What the Nestle SHIELD Hackathon Reminded Me about Customer-Driven Design vs. Design Thinking
By: Tammy Sachs, Founder and CEO, Sachs Insights
In 1986, before “agile,” “lean,” and “design thinking” were part of the lexicon, leaders in digital design at Citibank’s Development Division, like Bill Doyle, gave me a crash course in customer-centered design. The team would create a “prototype” of a product concept that we showed participants on a Monday. By the next Friday, the digital experience that emerged bore no resemblance to our starting point. The goal was the best possible customer experience – one that engaged, built brand equity and drove business goals.

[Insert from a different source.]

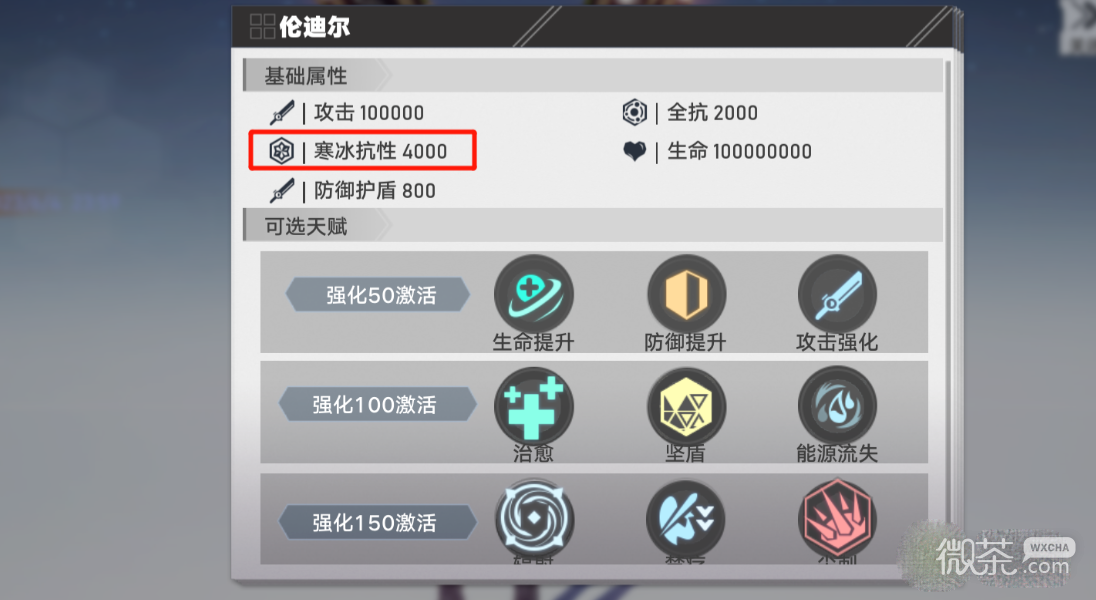Click the 寒冰抗性 4000 stat entry
1096x600 pixels.
click(362, 150)
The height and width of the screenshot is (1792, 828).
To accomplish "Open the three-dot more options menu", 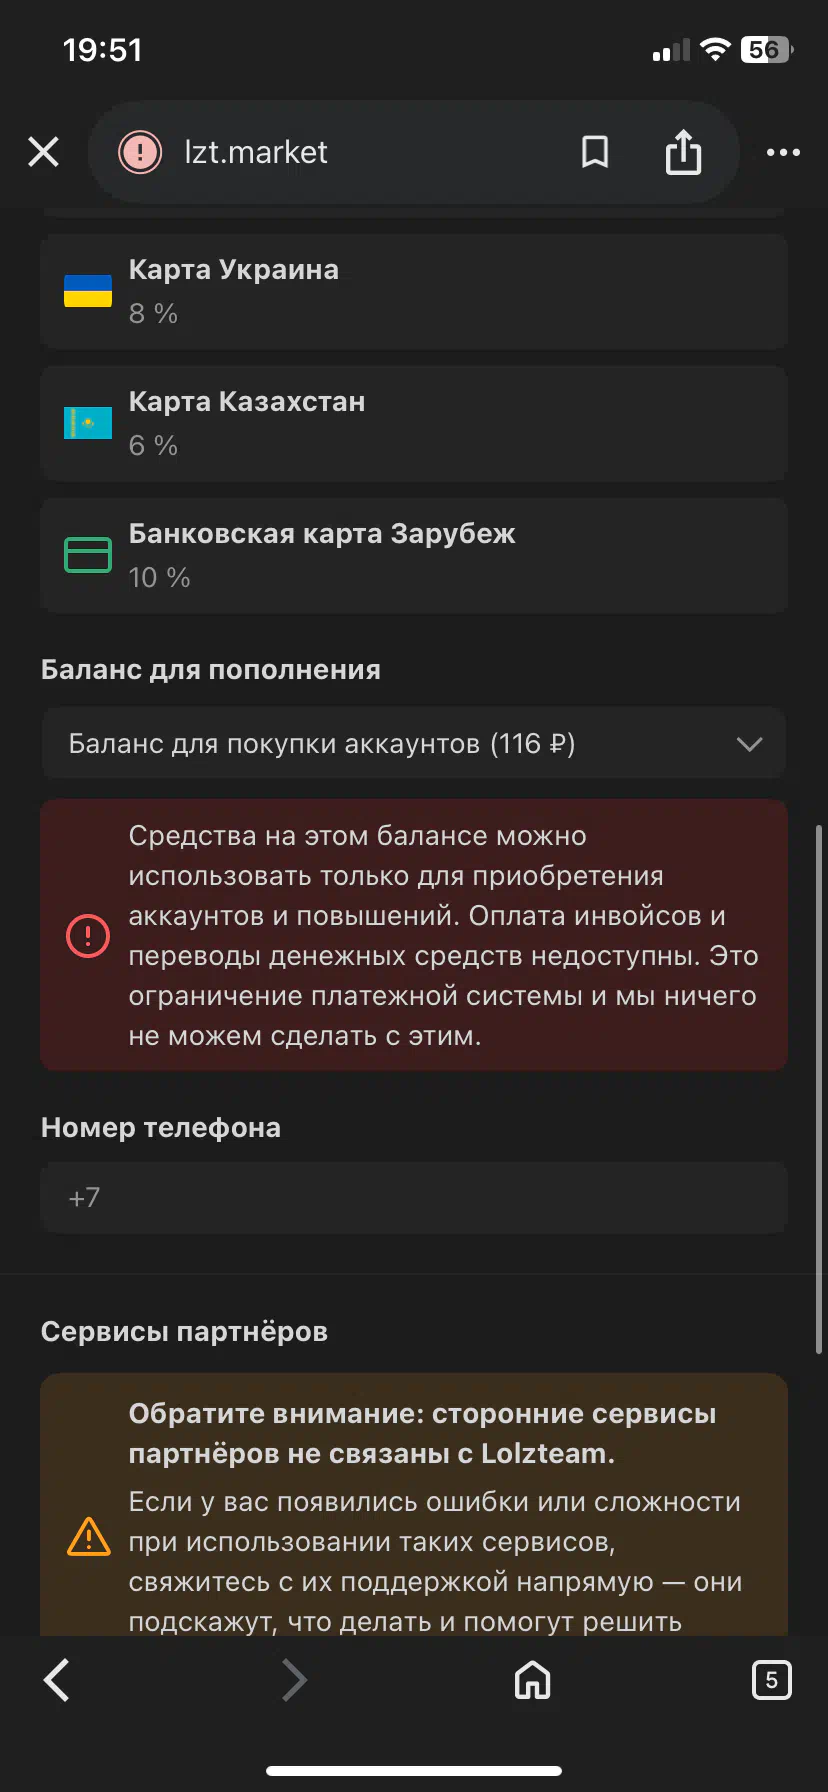I will point(783,152).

Today, we’re at a point where product, digital, physical and service design are merging. It’s critical for programs that teach “design thinking” to teach customer-centered design. This means engaging potential customers in design from discovery to launch and beyond.
Design thinking certainly was an integral part of my team’s focus at the Nestle Skin Health Hackathon. Collaborating with two industrial/ product designers, Arsenio Garcia and Adriana Kliegman, we pitched a design concept that helped us win Round 1 of the Hackathon. For Round 2, we conducted actual research with our target audience to test our concept.
Rather than reject what we learned, the design team immediately started to riff off research insights. Our combined curiosity and openness allowed us to develop a far better skin health delivery solution than we ever thought possible. What I wish is for our industry to have far more robust research curriculum and practice in design thinking programs. Essential components are:
- teaching methods for upfront discovery research – from figuring out who your target audience is (personas) to their current experience (customer journey)
- encouraging co-creating concepts with stakeholders and target consumers
- building rapid design/test/design cycles that optimize the end-to-end solution – across customer touchpoints.
This is easier said than done – especially when designers are often asked on the job to “test that idea” and have never been taught how. Some designers make great researchers and vice versa. However, unless core research skills are taught and valued, design thinking can lead merely to validation – particularly when the product is so fully baked there is no going back. Money is far better spent kicking the tires of a concept early on to identify the winning elements to build and refine with customers!!
The Hackathon was an awesome experience that affirmed my formative training. Our product got a lot better, fast. Kudos to the amazing team at Nestle Shield’s NYC innovation center – Dr. Warren Winkleman, Hanh Pham and Laurent Chantalat. They mentored, reviewed, and encouraged all of us to vet our ideas upfront with our audience. What a great environment for innovation.
I’d love to hear how others are taught customer-centric research methods on the job and, hopefully, before! What is your experience with design thinking and customer-centric research?